There are reasons soccer has three billion fans. The earliest forms of the “beautiful game” started in ancient China, Europe, and the Americas. It was a way to get prepared for war or honor deities. In Europe people viewed it as a test of courage and strength, and in China it showed grace and skill. Even though soccer is no longer played with human heads as at its origins, it is still a display of bravery, elegance, and finesse. It is these qualities and more that have almost half the world hooked.

Soccer is the most popular and universal sport. One website noted, “…Whether based on most fans or most participants or whatever the definition of popular, World Football / Soccer is top of the list” (www.topendsports.com). This shows it doesn’t matter how popularity is determined or perceived;

soccer is always at the top, with other sports left in the dust. While some might think sports like basketball or American football are dominant they are not even listed by www.mostpopularsports.net in the top five sports worldwide. They are beat out not only by soccer, but also cricket, field-hockey, tennis, and volleyball. Basketball and American football are still in their infancy compared with soccer getting its start thousands of years ago.

Soccer is the number one sport because of its simplicity and ability to be played anywhere with almost anything.

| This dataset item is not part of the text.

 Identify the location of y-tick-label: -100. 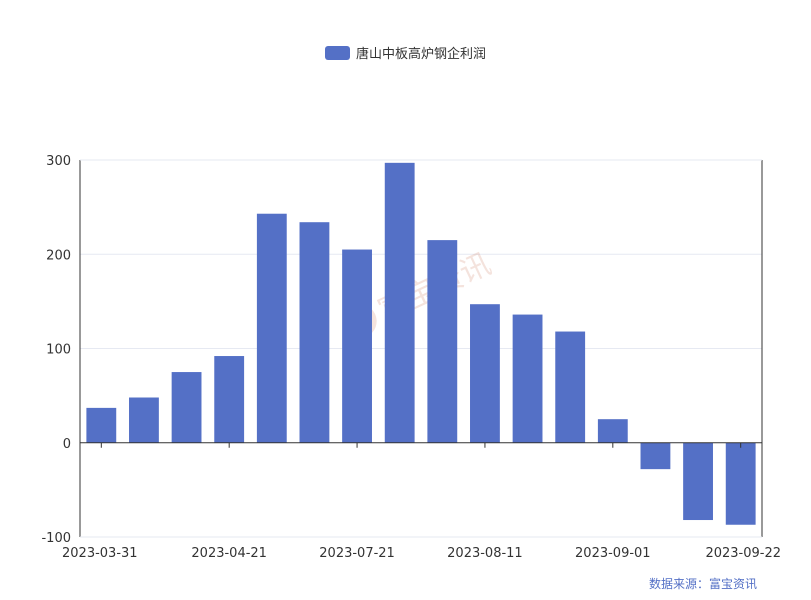
(56, 538).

A ball can be socks, a tin can, or knotted plastic bags. Goals can be anything that can serve as a marker. It can be played on a street, in a field, or any large, empty space. This is why soccer is superior to a sport like American football, which is impossible to play without a proper ball and field. As virtual magazine author Dan Zilberman wrote:
In the [m]ajor countries, especially the less developed, you can see kids from [a] very young age play with the ball trying to score goals. You can see the passion in their eyes, and the longing to the ball. You will not see them on the street playing volleyball or [t]ennis. Then they grow up and share the passion with their families and children (www.ezinearticles.com).

Another reason soccer is widespread is that anyone can play it, unlike basketball, which is dominated by big, tall players. In soccer, height and size have a minimal effect on a player’s overall success. Soccer can be played with anywhere from two to twenty-plus players, making it easy for spontaneous matches to be started, stopped, and continued at a later date with different players.

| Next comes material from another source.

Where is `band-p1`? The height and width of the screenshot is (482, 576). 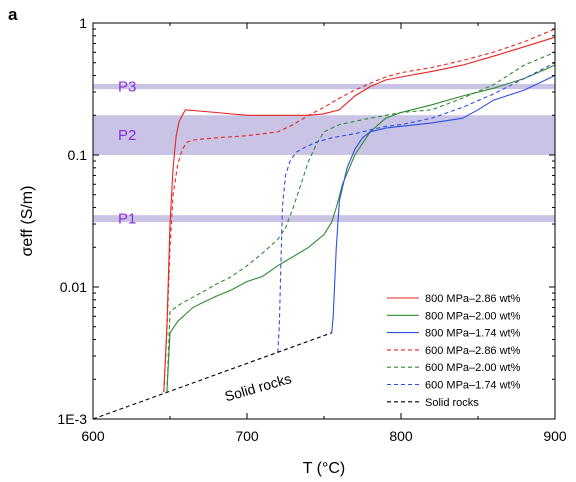 band-p1 is located at coordinates (324, 219).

Soccer’s rules are simple. As soccer player and manager Phil Woosnam once stated, “The rules of soccer are very simple, basically it is this: if it moves, kick it. If it doesn't move, kick it until it does.” Although a bit of an overstatement, the message is clear: soccer is simple. Anyone wishing to play can do so governed by a few parameters: don’t use your hands, don’t shove or trip, and get the ball between the goal markers. This is a reason why soccer reigns over a sport like golf where the rules are complicated and not easily understood.

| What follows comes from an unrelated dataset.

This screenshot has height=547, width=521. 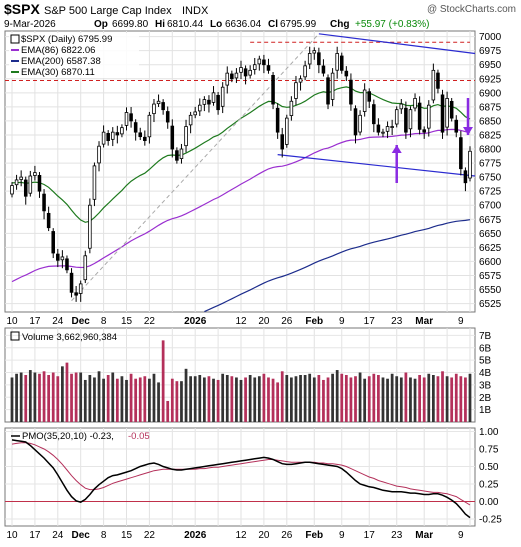 I want to click on price-tick-label: 6775, so click(x=490, y=164).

To find out for myself how much people know about soccer and to assess soccer’s effect on a local scale, I administered a quiz with some questions regarding general information about soccer. I tested twenty-four teenagers, including some soccer players and some non-soccer players. I found that, on average, people who play soccer and people who don’t get about the same number correct. This suggests soccer is universal and even reaches to non-soccer players.

Soccer’s simplicity makes it the worldwide sport. Games that require complicated rules, expensive equipment, and specific fields stand no chance against the “beautiful game”. Because of the simple joy and happiness that comes from soccer, the number of followers and the number of players will continue to increase. Those three billion devotees will continue to cheer and pass down the love of soccer to their children.